Rhabdosargus is a genus of ray-finned fish belonging to the family Sparidae, which includes the seabreams and porgies. These fishes are found in the southeastern Atlantic Ocean and throughout the Indo-West Pacific, although mainly in the western Indian Ocean.

==Taxonomy==
Rhabdosargus was first proposed as a monospecific genus in 1933 by the American zoologist Henry Weed Fowler with Sparus auriventris as its only species and designated as its type species. Sargus auriventris had been first formally described in 1855 by Wilhelm Peters from Mozambique. S. auriventris is considered to be a junior synonym of Sparus sarba which had been described in 1789 by Johann Friedrich Gmelin from notes written by Peter Forsskål. The genus Rhabdosargus is placed in the family Sparidae within the order Spariformes by the 5th edition of Fishes of the World. Some authorities classify this genus in the subfamily Sparinae, but the 5th edition of Fishes of the World does not recognise subfamilies within the Sparidae.

==Etymology==
Rhabdosargus is a combination of rhabdos, meaning "stick" or "rod", an allusion to the yellow abdominal band of Sargus auriventris, the type species.

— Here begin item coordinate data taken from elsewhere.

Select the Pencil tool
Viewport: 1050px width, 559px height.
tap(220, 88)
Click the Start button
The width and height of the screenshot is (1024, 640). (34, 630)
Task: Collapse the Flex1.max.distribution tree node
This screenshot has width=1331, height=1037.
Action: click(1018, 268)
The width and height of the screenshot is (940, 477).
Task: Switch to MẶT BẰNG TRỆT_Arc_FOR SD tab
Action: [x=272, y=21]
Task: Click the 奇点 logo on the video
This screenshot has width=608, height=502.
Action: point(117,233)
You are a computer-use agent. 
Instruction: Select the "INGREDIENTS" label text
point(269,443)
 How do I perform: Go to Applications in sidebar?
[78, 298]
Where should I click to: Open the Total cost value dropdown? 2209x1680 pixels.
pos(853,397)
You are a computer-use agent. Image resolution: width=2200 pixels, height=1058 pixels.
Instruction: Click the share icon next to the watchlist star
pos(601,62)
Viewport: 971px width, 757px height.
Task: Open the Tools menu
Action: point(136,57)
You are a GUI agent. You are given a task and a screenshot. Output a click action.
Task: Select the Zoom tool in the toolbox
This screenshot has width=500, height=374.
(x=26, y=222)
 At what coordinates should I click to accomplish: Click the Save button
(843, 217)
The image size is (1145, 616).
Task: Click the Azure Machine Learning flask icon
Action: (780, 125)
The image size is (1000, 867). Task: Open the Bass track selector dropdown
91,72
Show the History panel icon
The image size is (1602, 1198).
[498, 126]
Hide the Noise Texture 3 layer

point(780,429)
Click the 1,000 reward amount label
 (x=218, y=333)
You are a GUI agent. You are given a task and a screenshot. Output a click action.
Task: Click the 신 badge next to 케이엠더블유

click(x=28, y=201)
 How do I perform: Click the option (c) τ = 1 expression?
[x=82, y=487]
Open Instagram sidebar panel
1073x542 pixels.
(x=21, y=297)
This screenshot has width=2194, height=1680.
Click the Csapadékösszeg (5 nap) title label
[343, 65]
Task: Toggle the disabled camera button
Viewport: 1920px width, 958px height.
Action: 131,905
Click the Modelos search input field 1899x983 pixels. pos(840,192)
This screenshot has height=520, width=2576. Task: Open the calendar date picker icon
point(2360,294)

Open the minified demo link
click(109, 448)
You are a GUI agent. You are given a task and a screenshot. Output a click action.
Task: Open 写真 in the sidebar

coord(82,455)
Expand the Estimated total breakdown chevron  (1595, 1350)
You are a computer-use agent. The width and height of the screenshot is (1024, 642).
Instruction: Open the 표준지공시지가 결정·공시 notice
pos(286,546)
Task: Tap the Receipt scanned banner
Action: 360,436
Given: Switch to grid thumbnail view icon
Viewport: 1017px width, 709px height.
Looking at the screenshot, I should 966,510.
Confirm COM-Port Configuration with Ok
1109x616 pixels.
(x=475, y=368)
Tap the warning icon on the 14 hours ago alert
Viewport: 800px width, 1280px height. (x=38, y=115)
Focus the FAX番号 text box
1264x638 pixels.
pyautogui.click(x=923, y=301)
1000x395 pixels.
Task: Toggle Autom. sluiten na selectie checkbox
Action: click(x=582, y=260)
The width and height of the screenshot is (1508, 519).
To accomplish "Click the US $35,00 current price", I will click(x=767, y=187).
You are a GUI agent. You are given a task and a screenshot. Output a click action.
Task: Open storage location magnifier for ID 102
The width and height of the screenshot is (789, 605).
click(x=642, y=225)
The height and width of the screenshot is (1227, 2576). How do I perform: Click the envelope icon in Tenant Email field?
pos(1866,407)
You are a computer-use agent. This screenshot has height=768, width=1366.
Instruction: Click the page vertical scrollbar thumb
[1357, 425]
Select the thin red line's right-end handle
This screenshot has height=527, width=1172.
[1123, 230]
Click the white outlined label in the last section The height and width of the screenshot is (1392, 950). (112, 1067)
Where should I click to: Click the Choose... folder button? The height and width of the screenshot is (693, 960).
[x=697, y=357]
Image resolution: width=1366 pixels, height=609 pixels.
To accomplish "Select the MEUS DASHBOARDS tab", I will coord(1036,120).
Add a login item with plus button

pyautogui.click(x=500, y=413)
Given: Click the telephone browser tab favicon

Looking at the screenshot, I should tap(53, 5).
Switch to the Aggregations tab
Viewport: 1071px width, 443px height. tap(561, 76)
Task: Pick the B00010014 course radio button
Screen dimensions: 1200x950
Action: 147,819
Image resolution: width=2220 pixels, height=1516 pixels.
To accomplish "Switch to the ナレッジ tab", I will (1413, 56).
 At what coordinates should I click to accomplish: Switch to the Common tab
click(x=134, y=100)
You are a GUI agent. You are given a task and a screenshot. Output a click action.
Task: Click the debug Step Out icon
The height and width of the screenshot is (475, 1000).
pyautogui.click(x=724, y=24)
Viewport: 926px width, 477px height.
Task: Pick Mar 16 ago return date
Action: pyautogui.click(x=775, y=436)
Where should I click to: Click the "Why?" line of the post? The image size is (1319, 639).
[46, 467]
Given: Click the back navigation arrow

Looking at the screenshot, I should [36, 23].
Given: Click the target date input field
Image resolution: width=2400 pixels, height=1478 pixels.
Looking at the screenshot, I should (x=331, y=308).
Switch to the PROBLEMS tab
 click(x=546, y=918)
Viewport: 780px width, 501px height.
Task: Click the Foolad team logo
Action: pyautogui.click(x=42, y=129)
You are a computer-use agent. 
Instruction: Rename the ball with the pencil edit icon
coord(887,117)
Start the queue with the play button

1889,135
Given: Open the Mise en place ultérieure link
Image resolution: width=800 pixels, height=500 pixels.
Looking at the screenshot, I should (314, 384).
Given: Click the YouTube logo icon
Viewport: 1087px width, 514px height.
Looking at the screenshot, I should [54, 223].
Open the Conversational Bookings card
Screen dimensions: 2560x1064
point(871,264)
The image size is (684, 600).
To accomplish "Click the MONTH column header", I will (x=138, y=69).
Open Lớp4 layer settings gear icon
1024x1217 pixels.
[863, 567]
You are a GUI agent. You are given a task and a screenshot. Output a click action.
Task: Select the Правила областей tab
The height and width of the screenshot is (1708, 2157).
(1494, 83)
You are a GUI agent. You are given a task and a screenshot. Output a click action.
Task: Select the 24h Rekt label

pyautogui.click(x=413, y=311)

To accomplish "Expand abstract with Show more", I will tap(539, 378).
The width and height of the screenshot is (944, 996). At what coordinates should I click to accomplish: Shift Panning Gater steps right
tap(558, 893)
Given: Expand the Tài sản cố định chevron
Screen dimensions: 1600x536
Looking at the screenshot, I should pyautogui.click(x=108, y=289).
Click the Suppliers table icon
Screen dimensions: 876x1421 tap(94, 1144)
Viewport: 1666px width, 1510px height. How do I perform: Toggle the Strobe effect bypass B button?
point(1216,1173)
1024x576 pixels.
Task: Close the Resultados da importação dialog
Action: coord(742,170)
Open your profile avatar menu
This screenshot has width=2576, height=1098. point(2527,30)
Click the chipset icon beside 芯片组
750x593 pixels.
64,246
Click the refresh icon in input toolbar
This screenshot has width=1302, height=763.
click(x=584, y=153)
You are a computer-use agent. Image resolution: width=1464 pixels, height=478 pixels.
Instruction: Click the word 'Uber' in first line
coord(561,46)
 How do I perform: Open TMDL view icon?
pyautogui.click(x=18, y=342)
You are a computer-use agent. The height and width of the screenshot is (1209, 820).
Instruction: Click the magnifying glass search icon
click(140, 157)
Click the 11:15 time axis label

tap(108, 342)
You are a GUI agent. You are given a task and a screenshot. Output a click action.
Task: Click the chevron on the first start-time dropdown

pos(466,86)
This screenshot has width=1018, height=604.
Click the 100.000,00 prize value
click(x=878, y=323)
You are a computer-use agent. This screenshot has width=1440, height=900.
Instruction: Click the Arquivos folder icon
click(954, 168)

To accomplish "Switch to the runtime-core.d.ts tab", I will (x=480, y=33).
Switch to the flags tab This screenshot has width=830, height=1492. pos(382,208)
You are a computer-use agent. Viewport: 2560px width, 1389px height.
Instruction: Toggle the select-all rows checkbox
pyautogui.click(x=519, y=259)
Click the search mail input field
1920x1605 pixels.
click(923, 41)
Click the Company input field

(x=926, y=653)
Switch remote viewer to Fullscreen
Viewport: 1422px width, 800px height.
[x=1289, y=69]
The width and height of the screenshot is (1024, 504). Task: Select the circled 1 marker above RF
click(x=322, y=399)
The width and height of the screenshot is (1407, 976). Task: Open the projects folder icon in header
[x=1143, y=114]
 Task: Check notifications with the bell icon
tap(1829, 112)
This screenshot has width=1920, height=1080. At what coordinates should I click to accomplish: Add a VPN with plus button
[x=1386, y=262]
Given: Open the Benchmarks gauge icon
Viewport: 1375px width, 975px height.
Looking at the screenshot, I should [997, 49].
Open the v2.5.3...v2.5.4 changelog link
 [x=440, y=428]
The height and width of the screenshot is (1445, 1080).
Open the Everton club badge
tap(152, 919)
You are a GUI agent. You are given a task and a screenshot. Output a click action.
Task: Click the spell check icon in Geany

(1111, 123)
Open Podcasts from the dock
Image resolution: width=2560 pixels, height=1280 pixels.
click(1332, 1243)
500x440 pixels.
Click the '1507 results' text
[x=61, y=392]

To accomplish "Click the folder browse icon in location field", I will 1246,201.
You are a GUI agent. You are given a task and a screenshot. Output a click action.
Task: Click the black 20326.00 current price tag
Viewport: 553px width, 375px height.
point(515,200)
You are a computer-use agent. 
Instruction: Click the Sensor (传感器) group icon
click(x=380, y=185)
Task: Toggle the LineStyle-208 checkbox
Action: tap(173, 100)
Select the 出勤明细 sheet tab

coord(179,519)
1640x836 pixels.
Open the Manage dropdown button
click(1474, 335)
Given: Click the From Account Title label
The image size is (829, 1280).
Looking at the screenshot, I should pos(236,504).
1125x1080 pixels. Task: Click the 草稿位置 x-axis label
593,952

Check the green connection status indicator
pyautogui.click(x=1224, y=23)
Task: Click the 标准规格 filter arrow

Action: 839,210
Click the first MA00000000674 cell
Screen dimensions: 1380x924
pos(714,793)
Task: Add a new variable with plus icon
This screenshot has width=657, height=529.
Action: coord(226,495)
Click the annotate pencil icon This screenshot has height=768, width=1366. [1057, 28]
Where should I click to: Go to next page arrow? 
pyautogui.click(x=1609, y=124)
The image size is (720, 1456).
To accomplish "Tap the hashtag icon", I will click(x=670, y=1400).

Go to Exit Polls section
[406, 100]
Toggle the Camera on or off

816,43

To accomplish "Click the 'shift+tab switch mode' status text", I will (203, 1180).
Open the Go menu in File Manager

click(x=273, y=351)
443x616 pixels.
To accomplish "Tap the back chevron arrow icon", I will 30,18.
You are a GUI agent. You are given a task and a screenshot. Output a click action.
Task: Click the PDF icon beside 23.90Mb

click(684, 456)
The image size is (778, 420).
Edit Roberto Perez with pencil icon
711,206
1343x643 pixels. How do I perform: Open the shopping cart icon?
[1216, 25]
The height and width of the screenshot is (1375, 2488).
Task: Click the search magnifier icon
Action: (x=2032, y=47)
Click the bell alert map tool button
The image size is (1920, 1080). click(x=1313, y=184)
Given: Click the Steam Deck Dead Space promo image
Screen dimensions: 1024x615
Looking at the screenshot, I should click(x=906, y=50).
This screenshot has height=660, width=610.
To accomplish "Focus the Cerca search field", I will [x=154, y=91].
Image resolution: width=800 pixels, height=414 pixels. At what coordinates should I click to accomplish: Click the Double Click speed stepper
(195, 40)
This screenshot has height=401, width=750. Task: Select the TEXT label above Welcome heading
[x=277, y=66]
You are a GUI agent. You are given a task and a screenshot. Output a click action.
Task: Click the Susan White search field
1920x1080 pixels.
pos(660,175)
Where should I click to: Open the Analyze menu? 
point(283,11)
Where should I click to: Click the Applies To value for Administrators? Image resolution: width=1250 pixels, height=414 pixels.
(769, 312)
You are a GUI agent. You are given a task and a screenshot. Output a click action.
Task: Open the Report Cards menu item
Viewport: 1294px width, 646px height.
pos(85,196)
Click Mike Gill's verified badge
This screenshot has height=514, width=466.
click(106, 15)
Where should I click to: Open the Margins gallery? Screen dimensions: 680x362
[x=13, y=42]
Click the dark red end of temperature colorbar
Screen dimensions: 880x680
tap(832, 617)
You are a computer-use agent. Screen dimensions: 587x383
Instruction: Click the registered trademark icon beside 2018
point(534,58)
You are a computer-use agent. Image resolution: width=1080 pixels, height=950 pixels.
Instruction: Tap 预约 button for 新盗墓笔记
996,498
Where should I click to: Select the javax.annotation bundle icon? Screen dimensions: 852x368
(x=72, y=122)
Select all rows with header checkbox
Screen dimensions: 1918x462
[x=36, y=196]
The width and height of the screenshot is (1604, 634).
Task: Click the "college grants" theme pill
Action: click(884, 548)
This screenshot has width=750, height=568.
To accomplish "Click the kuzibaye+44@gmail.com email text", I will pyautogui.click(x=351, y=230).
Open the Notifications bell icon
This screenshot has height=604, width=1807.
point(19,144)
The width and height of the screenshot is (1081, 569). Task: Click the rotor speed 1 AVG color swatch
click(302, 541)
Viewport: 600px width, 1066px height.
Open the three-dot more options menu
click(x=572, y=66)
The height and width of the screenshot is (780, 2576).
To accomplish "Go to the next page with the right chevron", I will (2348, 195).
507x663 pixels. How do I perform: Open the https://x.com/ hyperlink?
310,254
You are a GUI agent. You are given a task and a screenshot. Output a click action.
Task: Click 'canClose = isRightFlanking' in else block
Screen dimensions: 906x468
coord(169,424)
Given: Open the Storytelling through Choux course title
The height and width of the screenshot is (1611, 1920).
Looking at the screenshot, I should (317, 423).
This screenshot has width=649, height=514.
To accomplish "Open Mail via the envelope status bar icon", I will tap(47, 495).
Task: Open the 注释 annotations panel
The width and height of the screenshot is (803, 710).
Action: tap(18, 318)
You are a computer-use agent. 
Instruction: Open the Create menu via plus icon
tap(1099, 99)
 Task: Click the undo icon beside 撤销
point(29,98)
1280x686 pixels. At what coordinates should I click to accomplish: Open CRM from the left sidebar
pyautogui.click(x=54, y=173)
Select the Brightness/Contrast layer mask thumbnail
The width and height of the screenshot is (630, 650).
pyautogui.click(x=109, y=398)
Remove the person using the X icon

The second part is Sargos, a name used for Sparid fish in ancient Greek at least as long ago as Aristotle but in this case is a reference to Sargus as a synonym of Diplodus.

==Species==
Rhabdosargus contains the following 6 valid species:
- Rhabdosargus globiceps Valenciennes, 1830 (White stumpnose)
- Rhabdosargus haffara Fabricius, 1775 (Haffara seabream)
- Rhabdosargus holubi Steindachner, 1881 (Cape stumpnose)
- Rhabdosargus niger F. Tanaka & Iwatsuki, 2013 (Blackish stumpnose)
- Rhabdosargus sarba Gmelin (ex Forsskål), 1789 (Goldlined seabream)
- Rhabdosargus thorpei M. M. Smith, 1979 (Bigeye stumpnose)

==Characteristics==
Rhabdosargus seabreams are characterised by having more than 50 scales in the lateral line. The jaws have between 4 and six similarly sized incisor-like teeth as the front with no more than 3 rows of molars to the rear of them which become increasing trapezoid towards the rear of the jaws. The area between the eyes, the soft rayed part s of both the dorsal and anal fins are naked and the flange of the preoperculum are all scaleless, although the preopercular flange may have a few scales on it. The goldined seabream (R. sarba) is the largest species in the genus with a maximum published total length of 80 cm while with a maximum published standard length of 28.9 cm the blackish stumpnose (R. niger) is the smallest.

==Distribution and habitat==
Rhabdosargus seabreams are found in the southeastern Atlantic Ocean and in the Indian Ocean and the western Pacific Ocean. They are found in coastal waters, often over sand substrates with the juveniles often using estuaries as nursery areas.